Wspólną walutę wspierają też lepsze dane makro – poprawa sytuacji na peryferiach (Hiszpania i Włochy), a także odczyty inflacyjne sugerujące, że widmo deflacji już znikło. Jednak i tutaj pozostają pewne niejasności związane z sytuacją gospodarczą w Niemczech (ostatnia seria słabszych odczytów).
DOLAR (USD)
Odczyt indeksu ISM dla przemysłu był lepszy od prognozy 52 pkt. W maju odnotowano odbicie do 52,8 pkt. z 51,5 pkt. Wydatki na inwestycje budowlane wyraźnie przyspieszyły w kwietniu o 2,2 proc. m/m z 0,5 proc. proc. m/m po korekcie w górę w kwietniu. Ale już wydatki Amerykanów w kwietniu wyhamowały z 0,5 proc. m/m do 0,0 proc. m/m, a indeks PCE Core utrzymał się na poziomie 0,1 proc. m/m (oczekiwano przyspieszenia do 0,2 proc. m/m)
Dzisiaj w kalendarzu: Ostateczne odczyty zamówień na dobra trwałego użytku za kwiecień o godz. 16:00, oraz kwietniowa dynamika zamówień w przemyśle
Naszym zdaniem: Lepsze dane ISM potwierdzają odbicie, ale dolar jest po sporych zwyżkach wyprowadzonych w drugiej połowie maja, stąd też rynek zdaje się szukać pretekstu do realizacji zysków. Wygląda na to, że są nim gorsze dane nt. wydatków, chociaż zwróćmy uwagę, że dolar traci też przez silniejsze relacje drugiej waluty w parze. W przypadku euro to nadzieja, że być może uda się wypracować kompromis z wierzycielami, na funcie mamy wzrost wyraźniejszy wniosków o kredyty hipoteczne w Wielkiej Brytanii, oraz odbicie się indeksu budowlanego PMI do 55,9 pkt. w maju z 54,2 pkt. w kwietniu. Z kolei dolar australijski zyskał dzięki mniej „gołębiemu” komunikatowi RBA.

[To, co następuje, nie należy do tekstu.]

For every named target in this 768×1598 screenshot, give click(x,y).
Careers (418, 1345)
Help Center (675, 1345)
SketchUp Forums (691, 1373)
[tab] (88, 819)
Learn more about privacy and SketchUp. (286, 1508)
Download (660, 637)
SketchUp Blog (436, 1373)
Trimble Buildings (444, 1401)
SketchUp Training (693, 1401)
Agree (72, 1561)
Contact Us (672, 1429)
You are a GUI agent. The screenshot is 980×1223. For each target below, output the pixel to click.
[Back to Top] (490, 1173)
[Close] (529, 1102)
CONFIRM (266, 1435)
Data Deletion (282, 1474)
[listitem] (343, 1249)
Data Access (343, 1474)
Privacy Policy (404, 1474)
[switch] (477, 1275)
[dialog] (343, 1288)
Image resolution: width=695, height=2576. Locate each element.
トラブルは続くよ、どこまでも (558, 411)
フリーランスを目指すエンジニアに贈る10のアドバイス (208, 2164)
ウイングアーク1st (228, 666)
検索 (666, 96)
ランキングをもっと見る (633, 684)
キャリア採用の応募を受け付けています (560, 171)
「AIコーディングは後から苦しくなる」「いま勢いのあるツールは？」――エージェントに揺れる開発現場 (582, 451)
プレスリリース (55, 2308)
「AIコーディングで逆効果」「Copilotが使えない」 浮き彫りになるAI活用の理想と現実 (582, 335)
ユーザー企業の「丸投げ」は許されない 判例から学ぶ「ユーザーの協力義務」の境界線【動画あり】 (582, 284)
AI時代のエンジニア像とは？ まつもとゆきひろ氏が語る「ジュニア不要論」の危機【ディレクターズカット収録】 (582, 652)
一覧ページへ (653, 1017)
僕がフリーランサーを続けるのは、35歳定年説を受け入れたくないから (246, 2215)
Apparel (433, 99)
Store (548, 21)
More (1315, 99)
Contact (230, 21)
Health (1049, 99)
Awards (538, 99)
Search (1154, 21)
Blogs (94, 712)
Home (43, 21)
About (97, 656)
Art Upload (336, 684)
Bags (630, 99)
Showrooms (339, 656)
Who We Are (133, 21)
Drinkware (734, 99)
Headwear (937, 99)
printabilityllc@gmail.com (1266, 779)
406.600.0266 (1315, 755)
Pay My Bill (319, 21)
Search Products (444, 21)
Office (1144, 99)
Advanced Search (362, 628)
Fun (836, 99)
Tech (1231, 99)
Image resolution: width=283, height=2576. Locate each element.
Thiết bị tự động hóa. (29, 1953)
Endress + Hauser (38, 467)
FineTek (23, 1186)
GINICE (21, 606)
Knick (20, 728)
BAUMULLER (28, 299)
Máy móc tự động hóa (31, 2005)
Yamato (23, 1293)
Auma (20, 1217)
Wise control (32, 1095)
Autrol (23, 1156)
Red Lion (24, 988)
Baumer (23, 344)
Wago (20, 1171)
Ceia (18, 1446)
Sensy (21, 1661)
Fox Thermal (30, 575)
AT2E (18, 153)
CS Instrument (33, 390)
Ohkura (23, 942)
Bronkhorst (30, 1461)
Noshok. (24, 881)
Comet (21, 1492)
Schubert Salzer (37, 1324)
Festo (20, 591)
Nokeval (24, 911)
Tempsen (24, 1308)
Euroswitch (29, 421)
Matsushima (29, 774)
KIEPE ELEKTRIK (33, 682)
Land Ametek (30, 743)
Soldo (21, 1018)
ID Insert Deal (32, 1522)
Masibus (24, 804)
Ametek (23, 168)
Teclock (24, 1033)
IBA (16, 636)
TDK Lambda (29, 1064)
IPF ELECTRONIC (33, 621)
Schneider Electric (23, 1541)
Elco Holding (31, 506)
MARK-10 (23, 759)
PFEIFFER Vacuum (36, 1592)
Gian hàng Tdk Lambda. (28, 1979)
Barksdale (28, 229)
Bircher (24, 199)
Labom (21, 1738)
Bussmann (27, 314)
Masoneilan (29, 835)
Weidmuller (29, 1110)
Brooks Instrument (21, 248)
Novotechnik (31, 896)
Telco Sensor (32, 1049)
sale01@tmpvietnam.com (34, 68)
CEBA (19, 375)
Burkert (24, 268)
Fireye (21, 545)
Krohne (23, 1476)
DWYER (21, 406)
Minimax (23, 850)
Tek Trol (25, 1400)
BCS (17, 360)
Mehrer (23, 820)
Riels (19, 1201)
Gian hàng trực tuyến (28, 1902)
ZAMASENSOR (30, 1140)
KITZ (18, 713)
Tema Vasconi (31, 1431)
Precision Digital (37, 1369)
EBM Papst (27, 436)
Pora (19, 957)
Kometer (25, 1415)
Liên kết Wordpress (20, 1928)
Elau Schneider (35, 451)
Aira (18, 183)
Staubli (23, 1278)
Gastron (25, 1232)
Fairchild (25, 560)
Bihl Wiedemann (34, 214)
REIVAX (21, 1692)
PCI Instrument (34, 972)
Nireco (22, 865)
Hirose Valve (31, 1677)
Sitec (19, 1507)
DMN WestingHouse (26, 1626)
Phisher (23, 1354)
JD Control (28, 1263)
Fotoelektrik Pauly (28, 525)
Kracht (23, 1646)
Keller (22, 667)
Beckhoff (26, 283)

Na wykresie koszyka US Dollar Index widać, że próba naruszenia ostatniego oporu przy 97,63-97,77 pkt. jest nieudana. Rośnie tym samym prawdopodobieństwo wykształcenia się korekty z celem do 96,20-96,40 pkt. Wcześniej musiałby zostać sforsowany dołek z 29 maja przy 96,75 pkt. Nie zmienia to jednak średnioterminowej koncepcji wzrostowej zakładającej zbliżenie się w okolice 99,00-100,00 pkt. jeszcze w tym miesiącu.
Na wykresie EUR/USD wracamy do układu a-b-c, co dawałoby szanse na wzrost w okolice 1,1030-51, lub nawet do 1,1096. Później rynek mógłby powrócić do trendu spadkowego, determinowanego wydarzeniami w Grecji.